Sez who?  Do you know anyone whose eyeballs have exploded?  (And, just speaking aesthetically, are wings such a bad thing?  At least they'd leave the nest early!)  In fact, we (and Science, too) are largely ignorant about what would happen if we tried to heat people with microwaves.  For example, large numbers of studies have been performed to determine whether low-power (but almost touching the head) cell phone microwave energy has any deleterious effect on the brain.  Disregarding the obvious effect on the voice making it much too loud the studies have yet to find any provable dain bramage.  What about whole body microwave irradiation?  The answer is simply unknown.  By placing the microwave source far enough from the occupants so that no point received more  than "warming" energy, it might be possible to save an enormous percentage of the home-heating bill.

Of course some home heating is necessary, lest the pipes freeze or you find that you can't get up after watching The Sopranos.  But the mathematical equation that dictates the amount of energy needed to heat a home shows that even a small decrease in the temperature demanded results in a large saving.  If it's 30 degrees (F) outside, it takes much less than half the energy to heat the house to, say, 50 degrees, than it does to heat it to 70.  Can we make up the energy with microwave people warmers?  Maybe!

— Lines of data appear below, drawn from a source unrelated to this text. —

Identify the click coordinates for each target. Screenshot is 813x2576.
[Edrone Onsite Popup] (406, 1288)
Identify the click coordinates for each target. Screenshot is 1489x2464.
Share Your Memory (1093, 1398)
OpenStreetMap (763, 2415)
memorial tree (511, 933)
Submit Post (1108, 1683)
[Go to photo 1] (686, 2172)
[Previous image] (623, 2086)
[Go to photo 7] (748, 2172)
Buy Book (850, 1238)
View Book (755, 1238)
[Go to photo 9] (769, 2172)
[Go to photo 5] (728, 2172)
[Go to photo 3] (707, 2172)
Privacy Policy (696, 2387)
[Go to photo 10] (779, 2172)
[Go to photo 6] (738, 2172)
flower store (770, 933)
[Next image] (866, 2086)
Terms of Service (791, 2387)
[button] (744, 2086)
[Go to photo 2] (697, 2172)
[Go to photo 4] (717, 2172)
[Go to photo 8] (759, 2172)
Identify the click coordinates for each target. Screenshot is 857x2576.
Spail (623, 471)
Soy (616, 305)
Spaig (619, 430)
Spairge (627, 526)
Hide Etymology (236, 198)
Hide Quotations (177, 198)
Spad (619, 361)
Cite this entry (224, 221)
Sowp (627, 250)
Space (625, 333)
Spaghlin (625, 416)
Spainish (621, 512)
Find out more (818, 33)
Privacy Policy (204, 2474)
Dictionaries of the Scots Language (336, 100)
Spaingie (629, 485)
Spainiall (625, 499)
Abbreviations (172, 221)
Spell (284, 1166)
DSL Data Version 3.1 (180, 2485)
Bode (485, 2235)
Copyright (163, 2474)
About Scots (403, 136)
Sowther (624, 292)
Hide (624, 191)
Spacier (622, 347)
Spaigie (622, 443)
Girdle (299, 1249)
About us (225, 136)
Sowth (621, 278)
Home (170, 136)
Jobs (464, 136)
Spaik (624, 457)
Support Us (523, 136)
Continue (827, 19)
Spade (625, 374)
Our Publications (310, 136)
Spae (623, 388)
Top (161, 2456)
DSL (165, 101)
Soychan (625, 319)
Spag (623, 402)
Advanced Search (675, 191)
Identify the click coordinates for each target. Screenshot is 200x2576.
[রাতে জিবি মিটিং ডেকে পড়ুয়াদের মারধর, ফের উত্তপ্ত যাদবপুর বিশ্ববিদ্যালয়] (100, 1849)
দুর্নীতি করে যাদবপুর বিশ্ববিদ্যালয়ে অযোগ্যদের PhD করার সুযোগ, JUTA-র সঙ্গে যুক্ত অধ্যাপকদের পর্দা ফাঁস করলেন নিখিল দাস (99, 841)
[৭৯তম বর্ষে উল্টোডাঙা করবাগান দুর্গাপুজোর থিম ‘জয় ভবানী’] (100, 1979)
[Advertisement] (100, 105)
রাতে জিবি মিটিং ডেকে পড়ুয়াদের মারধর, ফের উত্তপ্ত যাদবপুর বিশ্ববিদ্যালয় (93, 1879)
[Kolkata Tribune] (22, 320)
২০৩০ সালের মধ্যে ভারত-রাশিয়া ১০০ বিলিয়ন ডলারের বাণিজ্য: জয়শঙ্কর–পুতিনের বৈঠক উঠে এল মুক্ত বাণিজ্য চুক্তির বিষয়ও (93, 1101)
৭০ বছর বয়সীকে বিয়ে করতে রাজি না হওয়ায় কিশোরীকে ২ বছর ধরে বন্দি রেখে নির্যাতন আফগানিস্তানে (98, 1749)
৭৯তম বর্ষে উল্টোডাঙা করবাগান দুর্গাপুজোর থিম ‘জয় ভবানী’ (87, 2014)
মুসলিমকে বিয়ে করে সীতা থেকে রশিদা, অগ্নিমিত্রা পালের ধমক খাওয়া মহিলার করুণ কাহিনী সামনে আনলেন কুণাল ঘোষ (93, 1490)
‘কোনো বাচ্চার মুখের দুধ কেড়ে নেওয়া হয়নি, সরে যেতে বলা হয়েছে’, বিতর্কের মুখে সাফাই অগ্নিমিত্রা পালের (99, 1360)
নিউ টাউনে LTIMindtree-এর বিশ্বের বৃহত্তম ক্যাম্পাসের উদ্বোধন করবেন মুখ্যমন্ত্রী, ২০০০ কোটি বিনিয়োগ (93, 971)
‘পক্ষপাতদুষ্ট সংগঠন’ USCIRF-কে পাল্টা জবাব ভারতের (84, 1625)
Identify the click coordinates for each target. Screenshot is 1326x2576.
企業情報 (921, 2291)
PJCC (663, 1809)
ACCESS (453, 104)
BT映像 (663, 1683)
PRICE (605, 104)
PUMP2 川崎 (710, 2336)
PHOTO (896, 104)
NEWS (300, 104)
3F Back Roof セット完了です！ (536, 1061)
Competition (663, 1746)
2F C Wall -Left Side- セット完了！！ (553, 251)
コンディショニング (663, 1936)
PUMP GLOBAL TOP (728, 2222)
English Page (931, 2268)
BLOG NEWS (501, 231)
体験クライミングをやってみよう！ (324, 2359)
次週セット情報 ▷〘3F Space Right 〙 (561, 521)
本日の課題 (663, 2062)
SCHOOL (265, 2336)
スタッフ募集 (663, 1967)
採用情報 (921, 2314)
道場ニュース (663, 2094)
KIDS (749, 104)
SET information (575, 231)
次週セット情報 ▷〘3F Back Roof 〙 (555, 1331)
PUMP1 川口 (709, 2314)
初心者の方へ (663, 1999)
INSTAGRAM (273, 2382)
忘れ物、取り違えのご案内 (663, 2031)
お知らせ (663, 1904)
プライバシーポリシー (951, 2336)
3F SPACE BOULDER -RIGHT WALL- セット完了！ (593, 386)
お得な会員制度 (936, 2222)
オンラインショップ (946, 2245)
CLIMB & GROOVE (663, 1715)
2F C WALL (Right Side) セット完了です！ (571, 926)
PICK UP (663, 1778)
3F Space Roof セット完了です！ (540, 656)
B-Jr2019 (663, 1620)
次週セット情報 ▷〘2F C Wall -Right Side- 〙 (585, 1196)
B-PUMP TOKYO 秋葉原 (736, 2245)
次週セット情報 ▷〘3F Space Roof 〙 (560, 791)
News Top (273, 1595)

I'm not suggesting that you try this at home, at least not until you're beyond reproductive age.  Even so, it would be nice if there were a feasibility study, perhaps funded by the appliance folks.  People are warmed by radiation every day.  We call it sunlight.  We call it infrared*.  Sitting in front of the fireplace is nothing more than being heated by really tiny microwaves.  Let's not let our automatic panic at such seemingly bizarre notions prevent us from at least exploring the possibility of this novel home heating plan.


 *Infrared, which is almost certainly safe, is not out of the question, either.  It would require aiming, but that's fairly easy.  Maybe I should invent the "homeostat."